When it comes to just OS share, iOS still has the edge over Android – 25% versus 19.9% of overall smartphone OS market share. RIM is down at a lowly 11.3% while the rest is simply made up of “Other” – presumably Symbian and Windows Mobile devices. While Apple has a bit of a lead over Google here, it’s clear that the landscape will soon change in the coming months.
However, when you take the iPod and iPad away from these numbers, both of which run the iOS operating system, numbers are dramatically different. Here we see that Android has a very clear edge over the iPhone when considering OS market share in terms of smartphones only. Android remains at 19.9% where Apple drops to 14.3% when we look only at the iPhone.
Let’s also not forget the Android tablets floating in the wild, especially the 1 million Samsung Galaxy Tab tablets that were sold during its first month of availability. These numbers are sure to grow as more manufacturers are readying to jump on 2.3 Gingerbread and the coming Honeycomb versions of the Google OS for their own tablets.
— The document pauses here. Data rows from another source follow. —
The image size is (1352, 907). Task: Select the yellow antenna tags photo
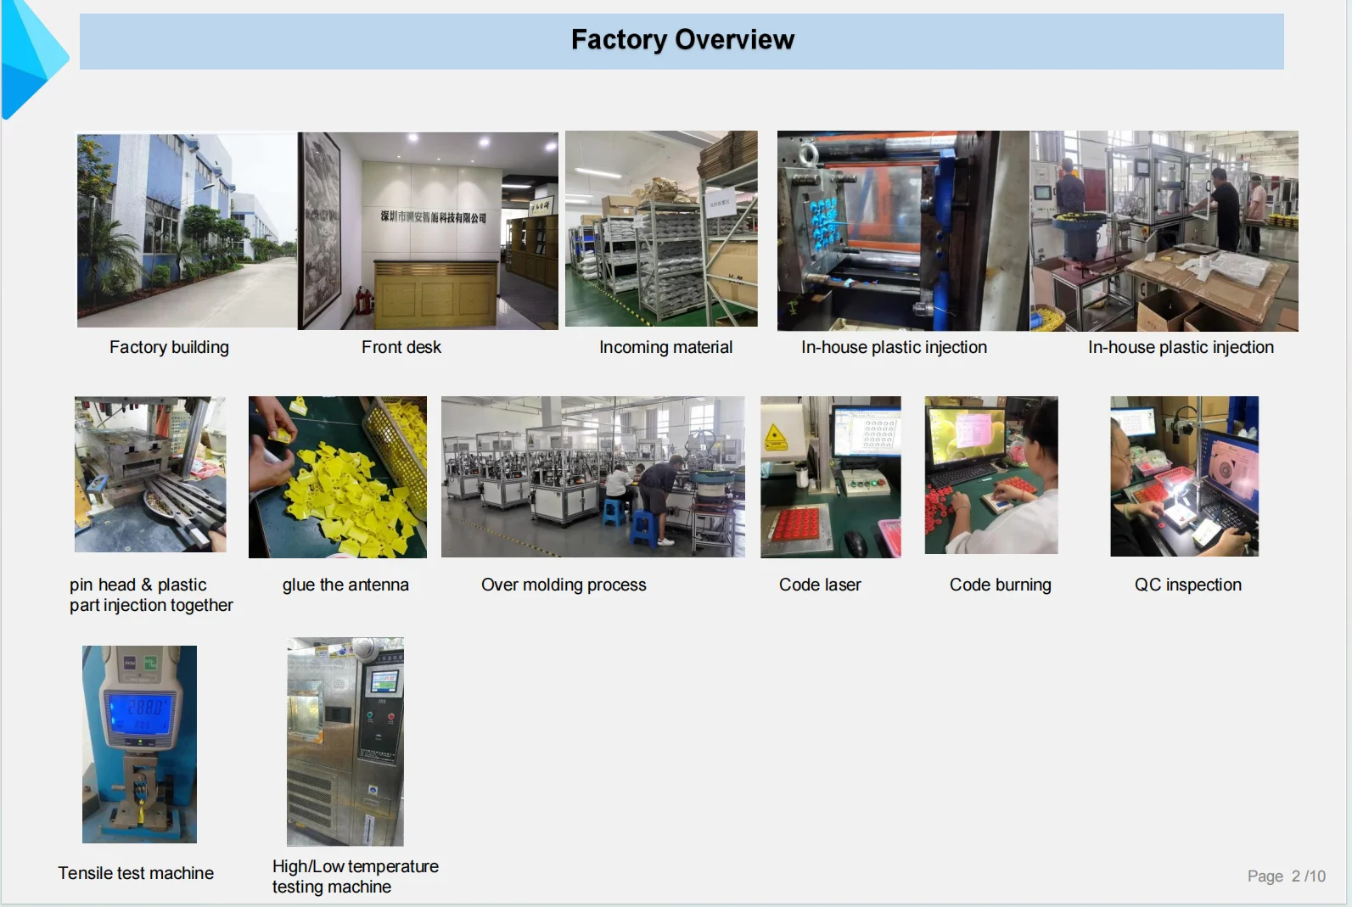point(338,477)
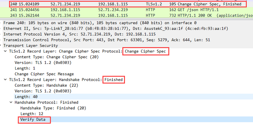
Task: Expand Internet Protocol Version 4 section
Action: pyautogui.click(x=1, y=34)
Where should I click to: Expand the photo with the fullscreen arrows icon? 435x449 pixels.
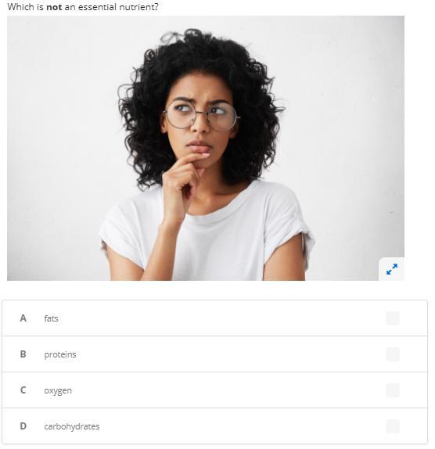coord(391,269)
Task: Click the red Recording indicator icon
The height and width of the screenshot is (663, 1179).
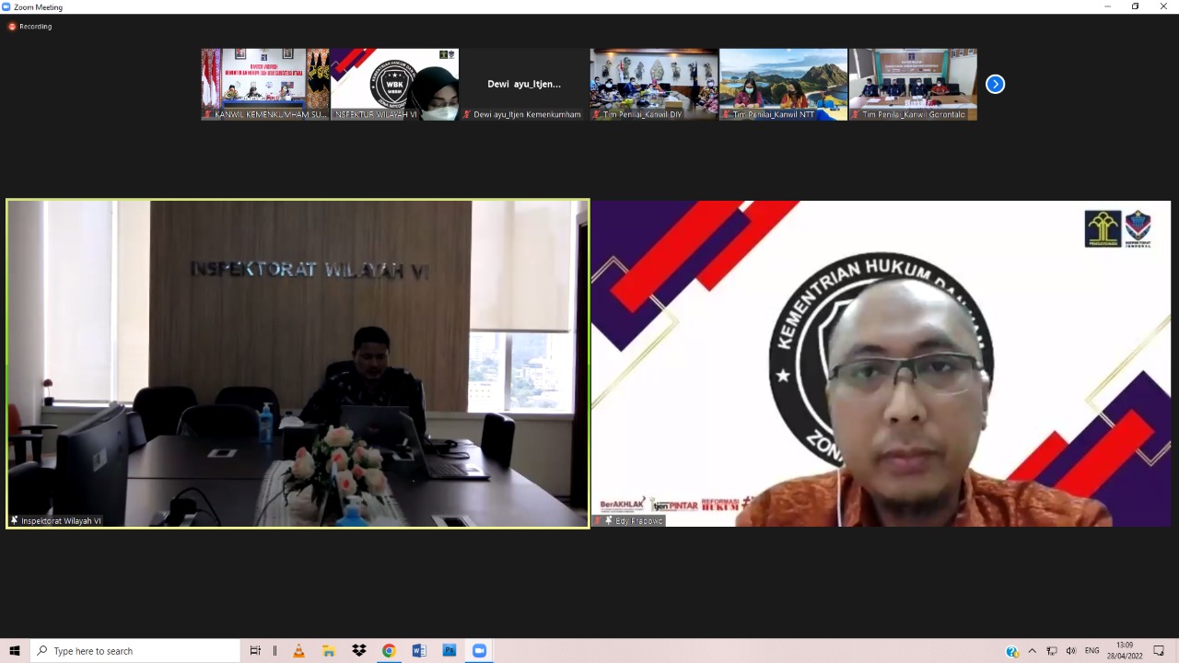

We recently learned that the forecast for this time next year shows iOS and Android neck-and-neck for U.S. smartphone market share. While an operating system available on only one device has impressively held up against an army of Android handsets, iOS could see a huge boost in the U.S. alone if Verizon were to carry the iPhone. If a recent study is to be believed regarding the Apple smartphone’s ability to steal Verizon’s thunder in smartphone sales, it would only be a tremendous benefit as an add-on to the carrier’s line-up. It may also just tip these numbers back into Apple’s favor.